La clase de literatura daba alguna esperanza. Recuerdo. Nos contaban sobre Lope de Vega. Había pecado mucho durante su vida. Había hecho cosas malas, pero ya viejo se arrepintió y no volvió a pecar más. Cuando murió, inclusive, “murió en olor de santidad”. Creo que desde ese momento me enamoré de la literatura...

¿O sea que si me portaba muy bien, pero de repente se me salía una mala palabra, como “ajo o cerda”, o empujaba a otra amiga en el recreo o decía mentiras, y en ese preciso instante me moría, me iba para el infierno por toda la eternidad? ¿Qué iba a sentir al momento de morirme? ¿El alma era transparente en forma de corazón y se salía del cuerpo para buscar una nube y el cielo? ¿O se caía como una bola pesada y sucia para el infierno? ¿Sería invisible? ¿Volvería ver a mis papás? Y si mi mamá hubiera pecado un minuto antes de morirse, y estaba en el infierno, ¿nunca la volvería a ver?

¿Me dolería cuando, al enterrarme, me empezaran a comer los gusanos? ¿La boca se me iba a llenar de tierra? ¿Podría jugar en el cielo? ¿O pasaría la eternidad sentada en una nube sin hacer nada? ¿Dios sería querido conmigo?

Pasan los años. Noviazgos, matrimonios, hijos, nietos. El camino se acorta. El fin está más cerca que lejos.

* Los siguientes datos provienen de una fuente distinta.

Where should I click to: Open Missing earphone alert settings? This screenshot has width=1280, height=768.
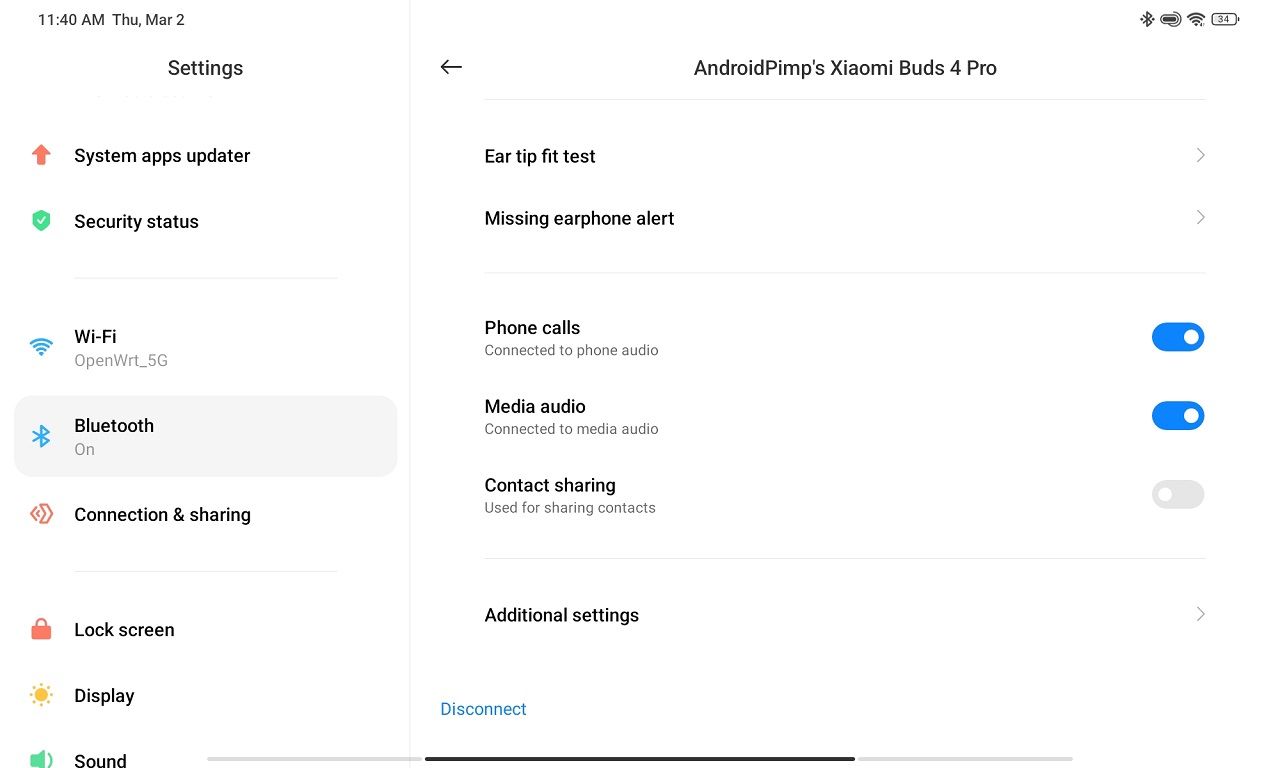pyautogui.click(x=845, y=218)
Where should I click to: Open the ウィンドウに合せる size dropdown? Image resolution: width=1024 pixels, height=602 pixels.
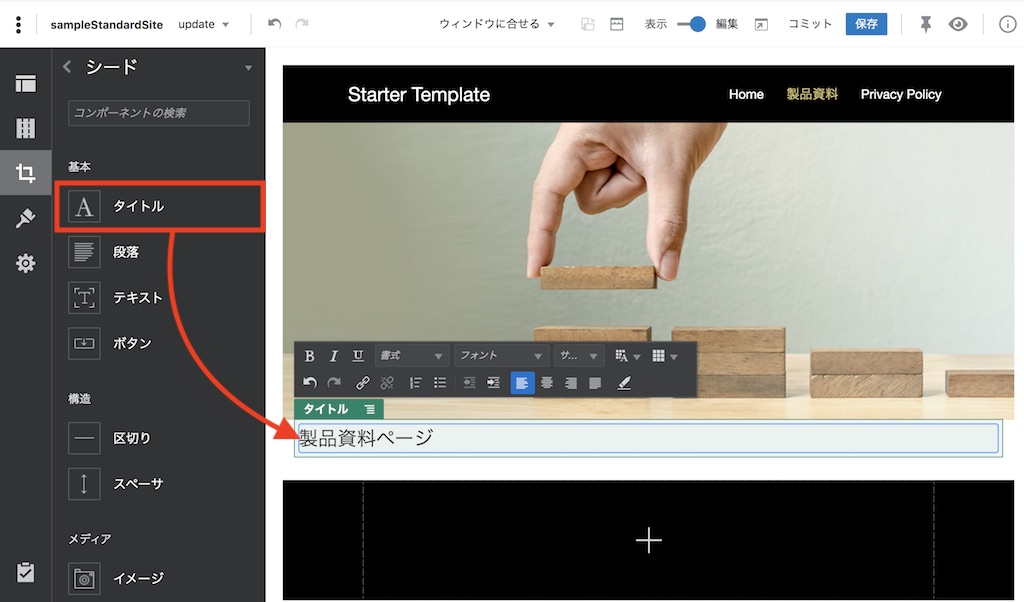[x=497, y=24]
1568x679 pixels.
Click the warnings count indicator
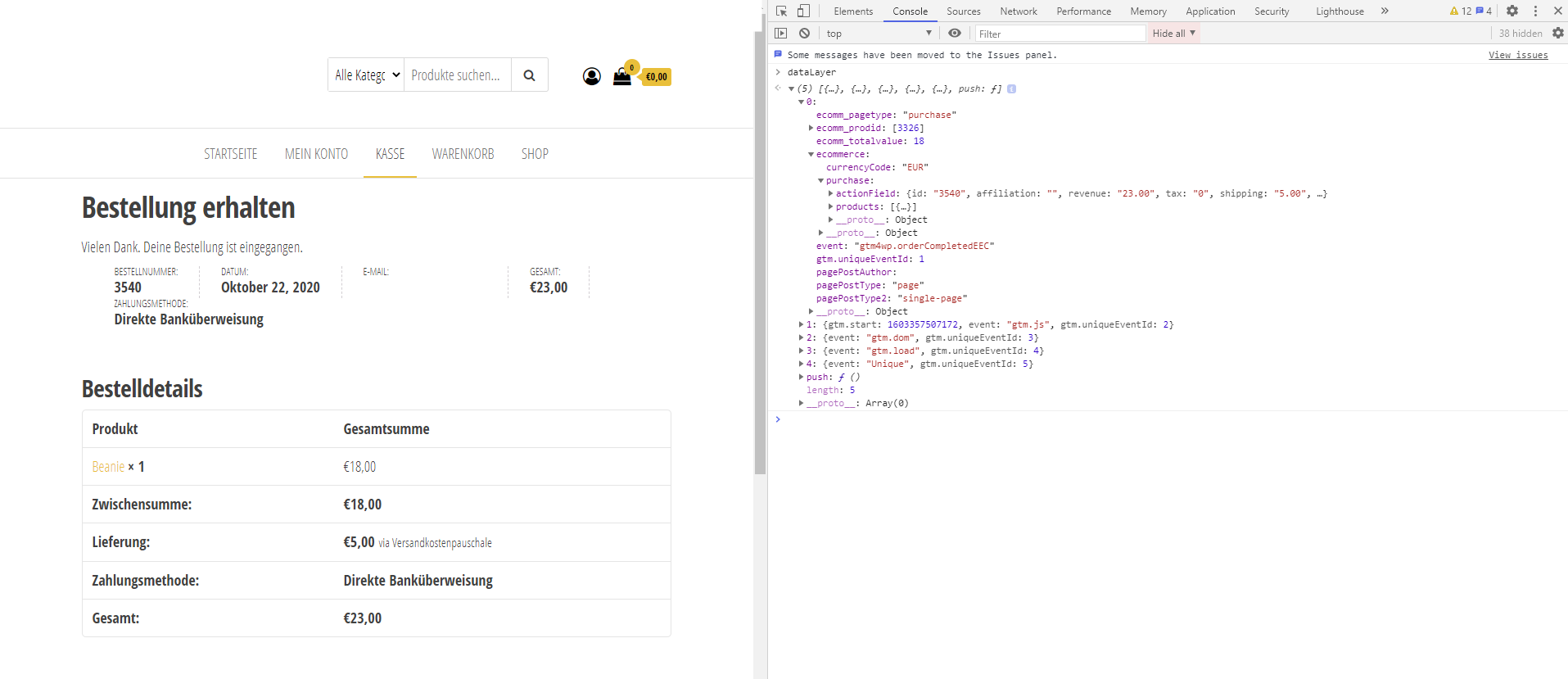[1460, 11]

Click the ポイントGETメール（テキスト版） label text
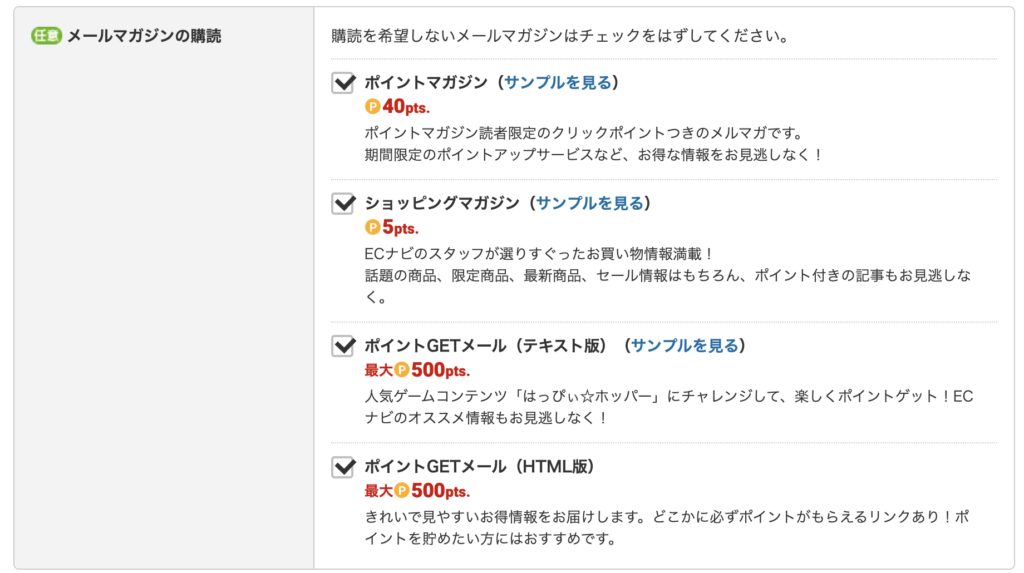click(486, 346)
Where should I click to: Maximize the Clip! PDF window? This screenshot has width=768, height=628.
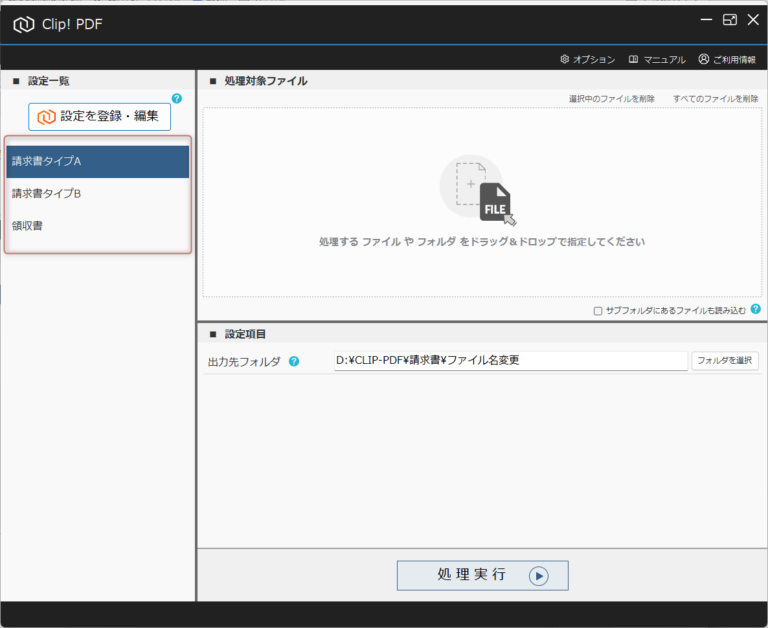pos(730,20)
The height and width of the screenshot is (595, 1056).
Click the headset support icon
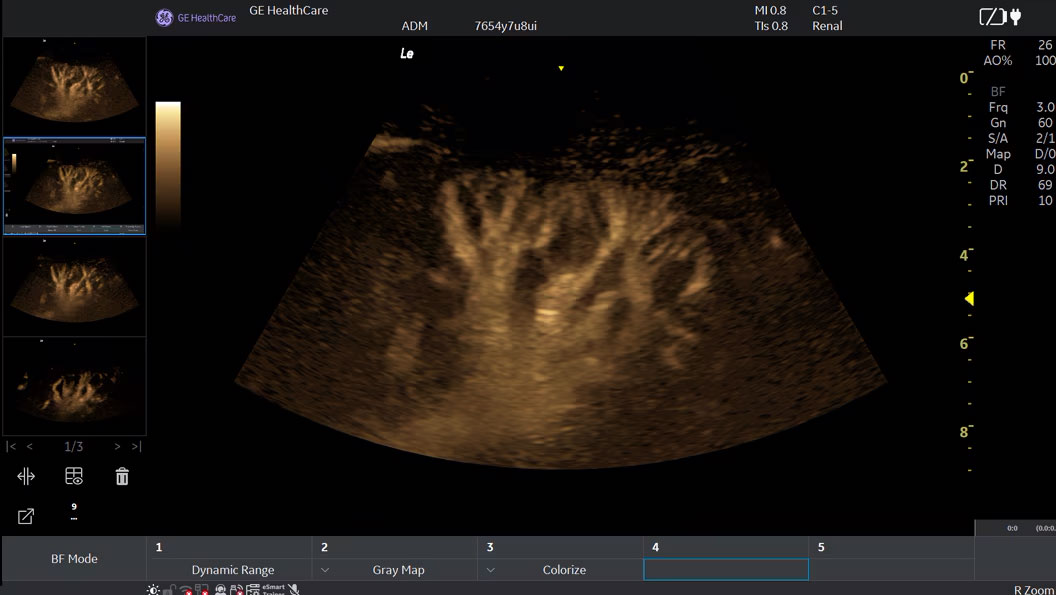click(220, 590)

Me toma de sorpresa la pregunta puntual de una amiga: “¿Qué sentirá uno al momento de morir?”. Le respondo a lo frívolo: “No le puedo decir porque todavía no me he muerto... Pero ¿por qué no se muere y vuelve y me cuenta?”.

Retrocedo inmediatamente a esa clase de religión y a Lope de Vega. Las mismas preguntas... No existe respuesta. Por más que nos hablen de túneles y luces brillantes. Me prohíbo pensar. Busco un libro y me sumerjo en él. Vivo el día. Estreno cada amanecer. Me emociono viendo las ceibas gigantes cuando el viento mece sus hojas y bailan cadenciosas. Quedo hipnotizada mirando la luna llena o viendo cómo el sol se va acostando al occidente, despidiéndose en arreboles.

Sí. Me tengo prohibido preguntarme cosas que no tienen respuesta. Me gozo el día. Mis amigos del alma. Mis hijos y mis nietos. Los libros y la escritura. Ya llegará el día, ojalá lejano, en que la otra dimensión me responda. Eso sí, creo en Jesús y tengo un especial cariño y agradecimiento por mi ángel de la guarda, que ha trabajado a mi lado horas extras. ¡No necesito más!

Siento la energía de todos los seres amados que ya no están. Están a mi lado. Eso me basta. Para conocer el otro lado tengo toda la eternidad. Además, el amor nunca termina. En eso estoy de acuerdo con la epístola de San Pablo. ¡Lo demás me tiene sin cuidado!

P. D. Todo esto no me impide pensar a veces que hay mucho santo que sobra... Y que el infierno y el cielo los llevo dentro de mí. Cada día vivo con mis demonios y mis alegrías. Mis nostalgias y mis ilusiones. ¡Por hoy puedo decir que soy feliz!